Evaluations divergentes
Selon un tract de la CFDT, l’estimation de la SNCF serait de 110 millions, mais des évaluations nettement inférieures circulent également : le chiffre de 140 millions correspondrait au montant total du prix des billets si ceux-ci avaient été payés au prix fort. « Or de nombreux bénéficiaires n’auraient tout simplement pas pris le train dans ces conditions », avance Sud-Rail. De source syndicale, l’un des principaux points de la réponse de la SNCF à la Cour portera sur l’évaluation du manque à gagner.
Selon nos informations, le nouveau rapport de l’institution de la rue Cambon comporte 13 recommandations. Il propose notamment de supprimer pour les nouveaux embauchés les facilités de circulation pour les ascendants, et demande également de rétablir des lignes et des plages horaires où l’utilisation de ces billets serait proscrite. Une disposition un temps pratiquée, mais qui a été abandonnée.

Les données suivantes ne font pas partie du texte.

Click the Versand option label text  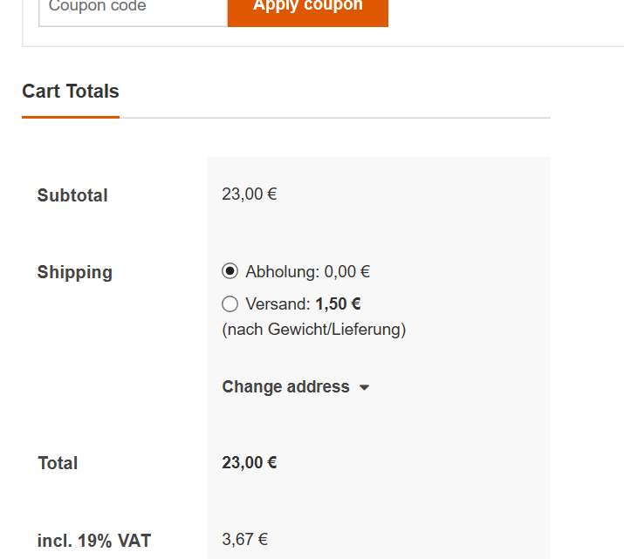278,304
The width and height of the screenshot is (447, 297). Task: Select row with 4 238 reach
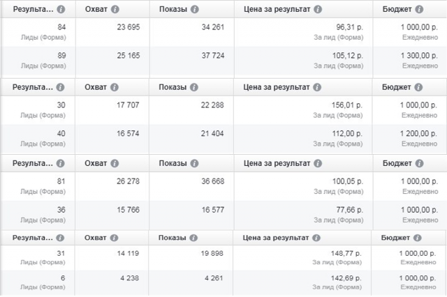(x=224, y=283)
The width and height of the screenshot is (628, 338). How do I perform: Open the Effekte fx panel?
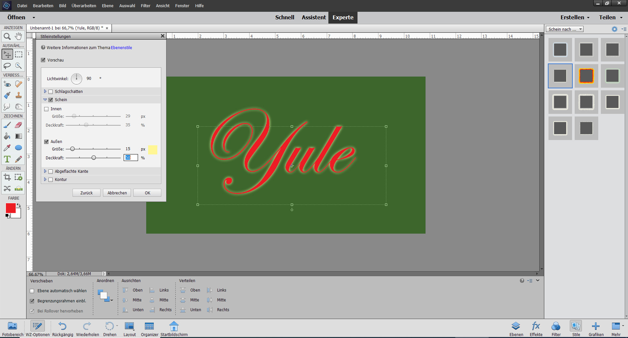pos(536,328)
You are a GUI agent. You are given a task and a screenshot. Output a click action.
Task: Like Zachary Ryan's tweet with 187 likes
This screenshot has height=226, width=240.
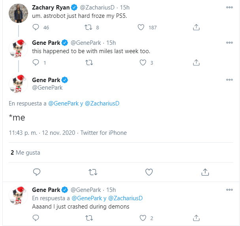[x=141, y=27]
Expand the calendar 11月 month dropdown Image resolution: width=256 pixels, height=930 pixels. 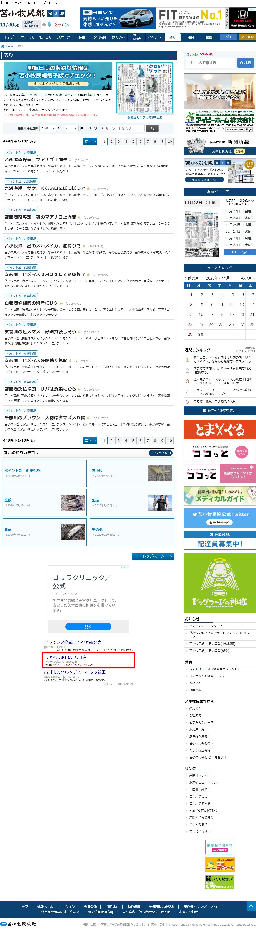point(227,278)
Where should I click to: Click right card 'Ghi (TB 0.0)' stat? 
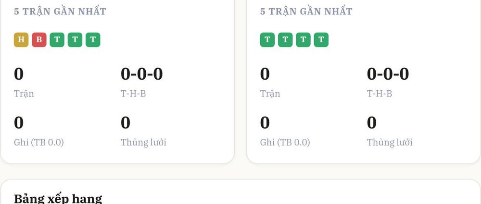point(285,132)
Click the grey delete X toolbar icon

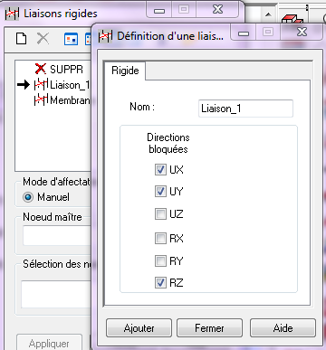coord(43,39)
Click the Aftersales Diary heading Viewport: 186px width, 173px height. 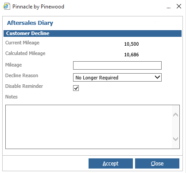pos(30,23)
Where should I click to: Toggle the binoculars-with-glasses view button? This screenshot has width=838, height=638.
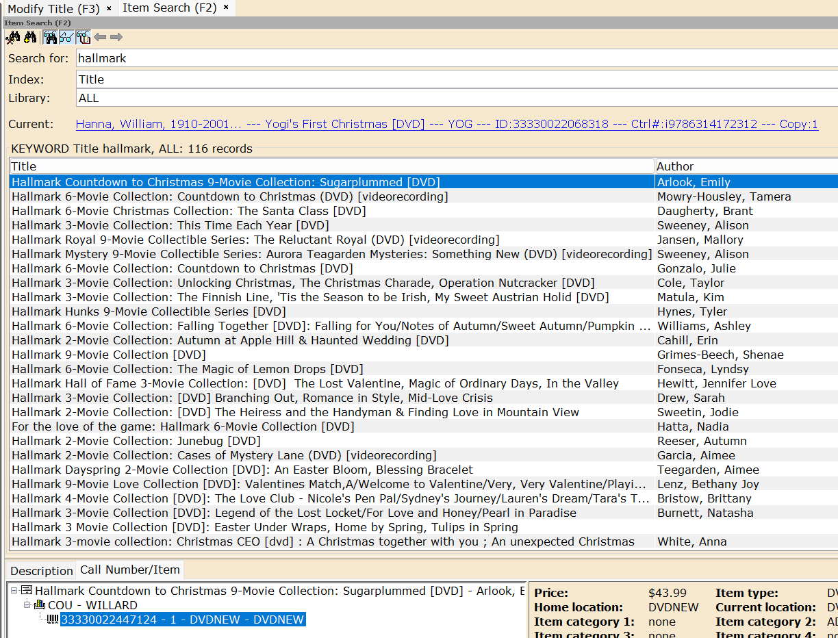[50, 37]
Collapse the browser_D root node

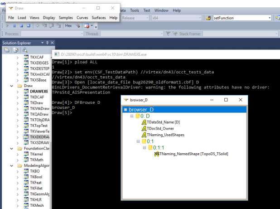click(x=125, y=110)

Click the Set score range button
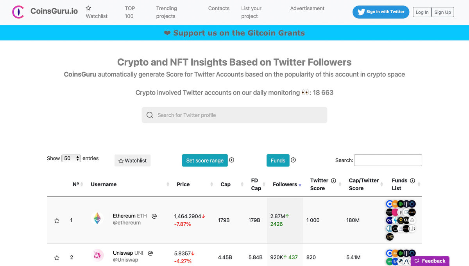pos(205,161)
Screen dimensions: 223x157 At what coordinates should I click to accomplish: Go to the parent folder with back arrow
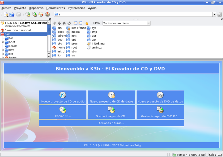click(x=59, y=23)
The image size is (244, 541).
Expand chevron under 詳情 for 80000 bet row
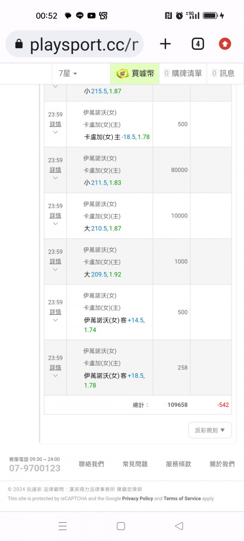(55, 178)
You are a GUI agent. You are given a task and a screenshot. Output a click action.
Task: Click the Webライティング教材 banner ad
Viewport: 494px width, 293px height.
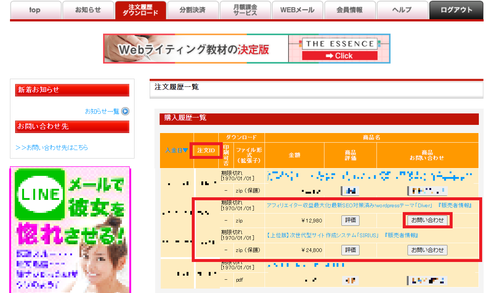point(195,49)
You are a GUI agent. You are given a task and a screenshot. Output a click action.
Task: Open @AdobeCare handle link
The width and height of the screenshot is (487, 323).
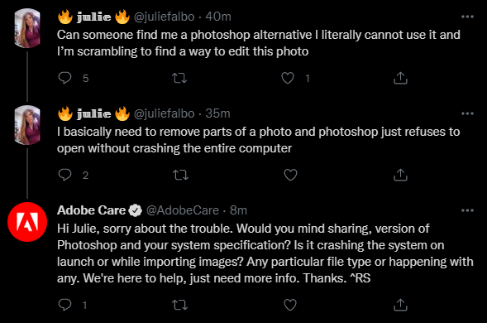pyautogui.click(x=183, y=210)
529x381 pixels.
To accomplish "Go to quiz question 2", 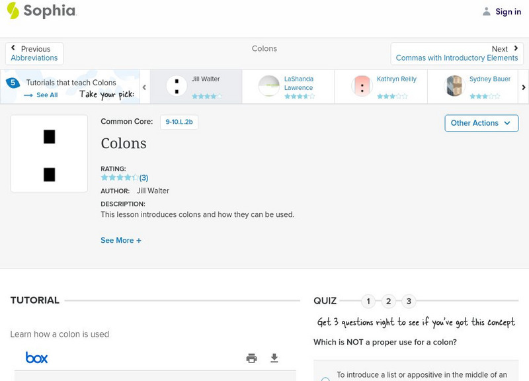I will [x=389, y=302].
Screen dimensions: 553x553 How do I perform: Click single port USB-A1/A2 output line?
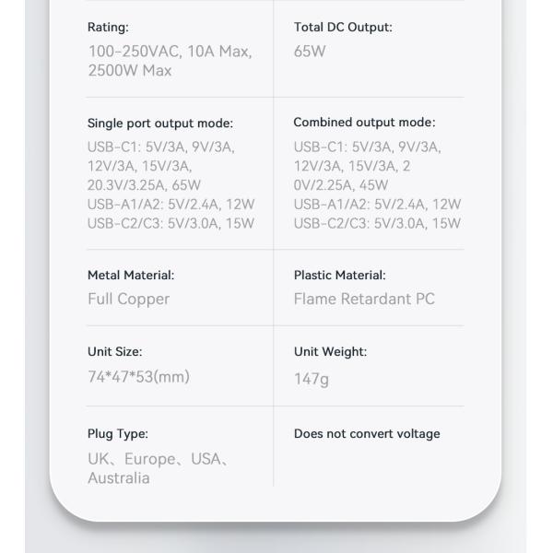171,205
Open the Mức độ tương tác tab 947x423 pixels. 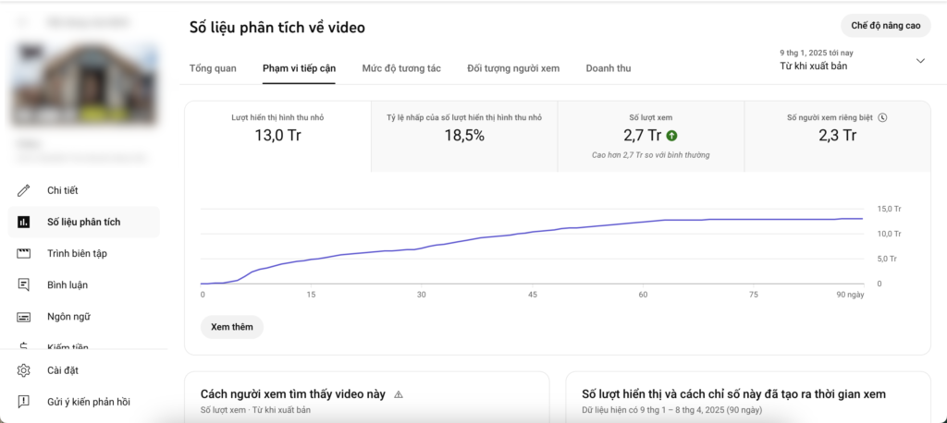pos(401,68)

La remise en cause potentielle de cet acquis suscite l’opposition farouche des syndicats. Mais ouvrir le dossier aujourd’hui n’emballe pas non plus la direction. Avec la réforme des retraites, le mois prochain, et surtout la réforme ferroviaire, qui devrait passer en Conseil des ministres en octobre, la direction de l’entreprise surveille sa météo sociale comme le lait sur le feu. Dans ce contexte, elle ne souhaite certainement pas toucher à ce qui est considéré par les cheminots comme un « marqueur de leur identité », selon un expert, et cristalliser leur mécontentement. Les velléités de remise en cause (ou de dépoussiérage) attendront donc sans doute quelques mois.